Letter: True Cost of Vt. Education
To the Editor:
I am certainly proud of Vermont student test results that are the product of teachers’ hard work and the commitment of parents. The precious relationship within the classroom among teachers, aides and staff should be preserved. However, taxpayers should be aware of Vermont tax double-speak.
First, the state rebates a significant part of the school tax to “needy” people with incomes up to $95,000. The amount of this rebate on a statewide basis is significant.
Second, with few stakeholders paying the full share of educational expenses, little incentive exists to make schools more efficient. As a result, we pay a substantially increased cost for a declining school population. We have one of the highest per-pupil costs in the nation.
Third, a substantial portion of school expense goes to maintaining very small schools buildings, each with a principal, specialists and support staff.

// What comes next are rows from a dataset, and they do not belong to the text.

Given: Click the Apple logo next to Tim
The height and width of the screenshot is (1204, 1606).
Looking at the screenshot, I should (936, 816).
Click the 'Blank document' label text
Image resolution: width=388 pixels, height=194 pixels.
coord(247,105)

Fourth, the state places a greater portion of the tax burden on wealthy residents. However, if you cared to check, those wealthy residents who own property out of state often change their residency to Florida and other states. In the process, the state loses their income tax revenue. This is a healthy amount. Ask any tax adviser.
Fifth, the governor and Legislature are tone deaf to the education cost issue. The recent appointment of a new commissioner of education stated nothing about her ability to address the critical issue of education cost.
As one who voted for recent school bonds and supports reasonable teacher-pupil ratios, I believe it is time for Vermont to stop hiding the full cost of education through hard-to-follow methods of taxation.